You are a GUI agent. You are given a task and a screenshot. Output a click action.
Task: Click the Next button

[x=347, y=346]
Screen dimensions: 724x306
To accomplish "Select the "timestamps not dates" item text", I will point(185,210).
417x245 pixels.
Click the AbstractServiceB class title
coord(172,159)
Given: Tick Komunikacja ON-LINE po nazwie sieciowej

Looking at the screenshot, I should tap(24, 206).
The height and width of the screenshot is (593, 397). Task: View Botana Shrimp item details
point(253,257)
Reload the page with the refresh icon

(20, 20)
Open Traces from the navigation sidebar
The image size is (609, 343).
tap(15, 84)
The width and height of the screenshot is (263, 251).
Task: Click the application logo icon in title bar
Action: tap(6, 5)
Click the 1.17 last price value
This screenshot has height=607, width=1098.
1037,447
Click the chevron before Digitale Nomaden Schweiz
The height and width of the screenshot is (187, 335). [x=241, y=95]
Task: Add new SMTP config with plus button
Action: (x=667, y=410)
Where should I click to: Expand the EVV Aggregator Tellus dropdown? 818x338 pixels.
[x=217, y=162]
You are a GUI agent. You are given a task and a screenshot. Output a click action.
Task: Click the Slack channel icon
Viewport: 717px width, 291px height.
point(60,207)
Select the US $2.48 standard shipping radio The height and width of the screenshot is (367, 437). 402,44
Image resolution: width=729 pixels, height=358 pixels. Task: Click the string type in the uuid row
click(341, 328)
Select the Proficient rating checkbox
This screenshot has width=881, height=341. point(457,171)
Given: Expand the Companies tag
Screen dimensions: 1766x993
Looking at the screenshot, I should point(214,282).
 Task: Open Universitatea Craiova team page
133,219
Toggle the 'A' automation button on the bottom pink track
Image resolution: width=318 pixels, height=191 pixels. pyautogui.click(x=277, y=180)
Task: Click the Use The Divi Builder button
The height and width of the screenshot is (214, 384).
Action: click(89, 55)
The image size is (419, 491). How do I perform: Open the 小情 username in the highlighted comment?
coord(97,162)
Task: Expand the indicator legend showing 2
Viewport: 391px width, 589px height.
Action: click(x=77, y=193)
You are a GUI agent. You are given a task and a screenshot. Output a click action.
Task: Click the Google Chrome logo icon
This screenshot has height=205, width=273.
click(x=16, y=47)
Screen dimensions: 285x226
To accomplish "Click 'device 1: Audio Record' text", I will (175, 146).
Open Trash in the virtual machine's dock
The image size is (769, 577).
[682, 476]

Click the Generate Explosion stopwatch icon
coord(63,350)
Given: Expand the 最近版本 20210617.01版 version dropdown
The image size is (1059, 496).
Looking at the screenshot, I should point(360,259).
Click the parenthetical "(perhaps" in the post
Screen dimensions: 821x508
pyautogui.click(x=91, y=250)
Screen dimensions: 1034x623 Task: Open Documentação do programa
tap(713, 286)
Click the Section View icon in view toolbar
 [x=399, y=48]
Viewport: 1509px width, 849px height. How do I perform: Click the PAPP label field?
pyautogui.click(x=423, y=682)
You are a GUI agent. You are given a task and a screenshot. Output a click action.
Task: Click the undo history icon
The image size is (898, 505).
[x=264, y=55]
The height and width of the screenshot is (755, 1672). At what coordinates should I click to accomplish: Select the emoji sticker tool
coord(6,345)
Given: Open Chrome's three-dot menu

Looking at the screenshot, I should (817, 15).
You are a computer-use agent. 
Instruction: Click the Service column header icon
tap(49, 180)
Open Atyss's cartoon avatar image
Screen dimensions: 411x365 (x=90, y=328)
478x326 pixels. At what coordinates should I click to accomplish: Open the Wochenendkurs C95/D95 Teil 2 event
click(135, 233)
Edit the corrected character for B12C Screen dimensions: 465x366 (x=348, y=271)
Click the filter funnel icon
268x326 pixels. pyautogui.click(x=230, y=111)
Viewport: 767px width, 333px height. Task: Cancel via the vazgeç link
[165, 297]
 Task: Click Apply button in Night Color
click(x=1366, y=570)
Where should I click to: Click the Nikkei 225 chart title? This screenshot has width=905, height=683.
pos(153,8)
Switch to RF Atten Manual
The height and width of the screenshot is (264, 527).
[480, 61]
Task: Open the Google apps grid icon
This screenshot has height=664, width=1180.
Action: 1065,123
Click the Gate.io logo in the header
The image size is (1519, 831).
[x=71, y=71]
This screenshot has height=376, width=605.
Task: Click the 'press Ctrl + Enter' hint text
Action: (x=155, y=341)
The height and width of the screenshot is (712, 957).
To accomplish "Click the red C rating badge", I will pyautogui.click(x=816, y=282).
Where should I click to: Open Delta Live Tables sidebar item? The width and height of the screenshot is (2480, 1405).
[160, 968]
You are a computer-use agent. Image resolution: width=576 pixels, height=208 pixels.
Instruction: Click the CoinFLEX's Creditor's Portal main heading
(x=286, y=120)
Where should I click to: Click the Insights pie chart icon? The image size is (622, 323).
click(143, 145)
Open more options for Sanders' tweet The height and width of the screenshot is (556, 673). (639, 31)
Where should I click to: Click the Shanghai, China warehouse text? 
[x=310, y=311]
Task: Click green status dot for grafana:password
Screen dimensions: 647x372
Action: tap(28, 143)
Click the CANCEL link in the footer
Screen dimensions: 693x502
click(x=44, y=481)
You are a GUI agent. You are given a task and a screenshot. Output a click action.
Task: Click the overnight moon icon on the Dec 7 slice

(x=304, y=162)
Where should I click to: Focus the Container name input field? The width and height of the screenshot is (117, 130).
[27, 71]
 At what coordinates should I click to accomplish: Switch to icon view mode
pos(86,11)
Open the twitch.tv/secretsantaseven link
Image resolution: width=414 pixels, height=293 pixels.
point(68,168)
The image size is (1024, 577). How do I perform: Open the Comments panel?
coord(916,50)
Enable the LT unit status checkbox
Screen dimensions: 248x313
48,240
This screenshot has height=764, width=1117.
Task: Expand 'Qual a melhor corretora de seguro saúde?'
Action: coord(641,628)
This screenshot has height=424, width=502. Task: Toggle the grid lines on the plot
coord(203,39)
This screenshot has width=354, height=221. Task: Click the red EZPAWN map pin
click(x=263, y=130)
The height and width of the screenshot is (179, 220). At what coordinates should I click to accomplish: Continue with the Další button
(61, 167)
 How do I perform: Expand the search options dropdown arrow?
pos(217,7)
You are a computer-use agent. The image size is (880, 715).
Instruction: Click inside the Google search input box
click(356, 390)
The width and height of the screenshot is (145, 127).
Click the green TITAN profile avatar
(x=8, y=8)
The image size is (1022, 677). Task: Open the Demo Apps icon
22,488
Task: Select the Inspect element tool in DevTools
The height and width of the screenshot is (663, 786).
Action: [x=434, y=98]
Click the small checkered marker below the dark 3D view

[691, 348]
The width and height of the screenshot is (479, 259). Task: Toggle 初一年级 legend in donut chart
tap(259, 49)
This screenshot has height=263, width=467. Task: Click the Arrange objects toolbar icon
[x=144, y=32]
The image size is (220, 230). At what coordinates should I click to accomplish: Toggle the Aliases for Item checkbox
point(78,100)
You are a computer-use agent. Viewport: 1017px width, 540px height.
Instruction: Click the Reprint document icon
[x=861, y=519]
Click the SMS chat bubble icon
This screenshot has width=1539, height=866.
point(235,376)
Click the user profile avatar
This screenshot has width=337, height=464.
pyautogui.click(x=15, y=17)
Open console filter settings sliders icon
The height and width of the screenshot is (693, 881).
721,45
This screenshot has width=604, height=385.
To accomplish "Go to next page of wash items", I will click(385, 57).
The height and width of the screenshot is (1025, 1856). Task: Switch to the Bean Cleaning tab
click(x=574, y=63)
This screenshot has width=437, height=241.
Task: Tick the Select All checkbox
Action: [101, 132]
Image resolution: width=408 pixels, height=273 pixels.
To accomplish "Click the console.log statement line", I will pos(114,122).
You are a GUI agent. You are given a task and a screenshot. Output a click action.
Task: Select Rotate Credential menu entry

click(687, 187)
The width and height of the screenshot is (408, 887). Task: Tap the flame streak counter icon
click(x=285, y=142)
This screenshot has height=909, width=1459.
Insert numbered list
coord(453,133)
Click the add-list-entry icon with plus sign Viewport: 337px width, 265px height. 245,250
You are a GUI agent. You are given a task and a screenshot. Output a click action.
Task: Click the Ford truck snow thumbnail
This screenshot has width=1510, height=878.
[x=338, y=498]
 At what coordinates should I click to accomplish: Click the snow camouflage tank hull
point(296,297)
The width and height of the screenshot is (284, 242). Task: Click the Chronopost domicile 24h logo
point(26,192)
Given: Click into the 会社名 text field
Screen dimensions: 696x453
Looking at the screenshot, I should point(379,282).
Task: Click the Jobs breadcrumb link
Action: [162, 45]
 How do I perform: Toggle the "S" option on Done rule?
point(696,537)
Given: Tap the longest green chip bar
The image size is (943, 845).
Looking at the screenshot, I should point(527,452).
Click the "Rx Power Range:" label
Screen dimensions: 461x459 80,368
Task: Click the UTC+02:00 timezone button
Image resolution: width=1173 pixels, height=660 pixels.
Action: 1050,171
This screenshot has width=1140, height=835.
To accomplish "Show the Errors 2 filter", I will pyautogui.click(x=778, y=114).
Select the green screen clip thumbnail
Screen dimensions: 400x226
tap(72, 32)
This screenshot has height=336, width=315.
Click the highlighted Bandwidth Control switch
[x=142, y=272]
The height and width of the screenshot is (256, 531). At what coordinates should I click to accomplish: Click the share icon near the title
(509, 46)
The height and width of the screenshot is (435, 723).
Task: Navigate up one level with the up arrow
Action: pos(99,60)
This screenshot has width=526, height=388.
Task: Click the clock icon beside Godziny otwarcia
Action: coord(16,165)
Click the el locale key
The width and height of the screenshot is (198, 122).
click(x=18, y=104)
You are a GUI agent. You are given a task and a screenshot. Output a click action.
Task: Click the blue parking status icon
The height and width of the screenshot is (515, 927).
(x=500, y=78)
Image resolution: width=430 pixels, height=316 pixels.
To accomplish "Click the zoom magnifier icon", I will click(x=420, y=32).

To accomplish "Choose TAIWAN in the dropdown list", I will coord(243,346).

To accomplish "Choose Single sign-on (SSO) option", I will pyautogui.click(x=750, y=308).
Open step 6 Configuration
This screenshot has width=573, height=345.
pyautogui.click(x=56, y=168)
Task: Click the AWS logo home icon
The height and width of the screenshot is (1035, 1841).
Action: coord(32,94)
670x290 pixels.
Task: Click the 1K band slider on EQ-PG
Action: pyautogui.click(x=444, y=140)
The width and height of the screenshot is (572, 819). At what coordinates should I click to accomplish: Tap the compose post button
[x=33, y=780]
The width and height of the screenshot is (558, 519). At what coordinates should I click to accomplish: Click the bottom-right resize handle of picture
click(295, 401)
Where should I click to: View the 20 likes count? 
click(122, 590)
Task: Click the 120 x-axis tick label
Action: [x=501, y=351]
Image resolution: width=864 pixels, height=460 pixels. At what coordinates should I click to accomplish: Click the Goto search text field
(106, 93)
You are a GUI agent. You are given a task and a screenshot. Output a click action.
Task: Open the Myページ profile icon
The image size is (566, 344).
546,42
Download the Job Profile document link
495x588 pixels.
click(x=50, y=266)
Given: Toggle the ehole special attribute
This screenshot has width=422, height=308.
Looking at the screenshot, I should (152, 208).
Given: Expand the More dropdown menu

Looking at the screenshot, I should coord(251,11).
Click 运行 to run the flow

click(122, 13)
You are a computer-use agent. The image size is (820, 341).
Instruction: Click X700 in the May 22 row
::::::::
• [Short task] Express the lines from the line with "Where should I click to: Open" up to and including the line with "Action: coord(641,628)" as a Markdown table with the columns Row and Line text, skipping blank lines.

• [Output for this exercise]
| Row | Line text |
|---|---|
| 1 | Where should I click to: Open Delta Live Tables sidebar item? The width and height of the screenshot is (2480, 1405). |
| 2 | [160, 968] |
| 3 | You are a computer-use agent. Image resolution: width=576 pixels, height=208 pixels. |
| 4 | Instruction: Click the CoinFLEX's Creditor's Portal main heading |
| 5 | (x=286, y=120) |
| 6 | Where should I click to: Click the Insights pie chart icon? The image size is (622, 323). |
| 7 | click(143, 145) |
| 8 | Open more options for Sanders' tweet The height and width of the screenshot is (556, 673). (639, 31) |
| 9 | Where should I click to: Click the Shanghai, China warehouse text?  |
| 10 | [x=310, y=311] |
| 11 | Task: Click green status dot for grafana:password |
| 12 | Screen dimensions: 647x372 |
| 13 | Action: tap(28, 143) |
| 14 | Click the CANCEL link in the footer |
| 15 | Screen dimensions: 693x502 |
| 16 | click(x=44, y=481) |
| 17 | You are a GUI agent. You are given a task and a screenshot. Output a click action. |
| 18 | Task: Click the overnight moon icon on the Dec 7 slice |
| 19 | (x=304, y=162) |
| 20 | Where should I click to: Focus the Container name input field? The width and height of the screenshot is (117, 130). |
| 21 | [27, 71] |
| 22 |  At what coordinates should I click to accomplish: Switch to icon view mode |
| 23 | pos(86,11) |
| 24 | Open the twitch.tv/secretsantaseven link |
| 25 | Image resolution: width=414 pixels, height=293 pixels. |
| 26 | point(68,168) |
| 27 | The image size is (1024, 577). How do I perform: Open the Comments panel? |
| 28 | coord(916,50) |
| 29 | Enable the LT unit status checkbox |
| 30 | Screen dimensions: 248x313 |
| 31 | 48,240 |
| 32 | This screenshot has height=764, width=1117. |
| 33 | Task: Expand 'Qual a melhor corretora de seguro saúde?' |
| 34 | Action: coord(641,628) |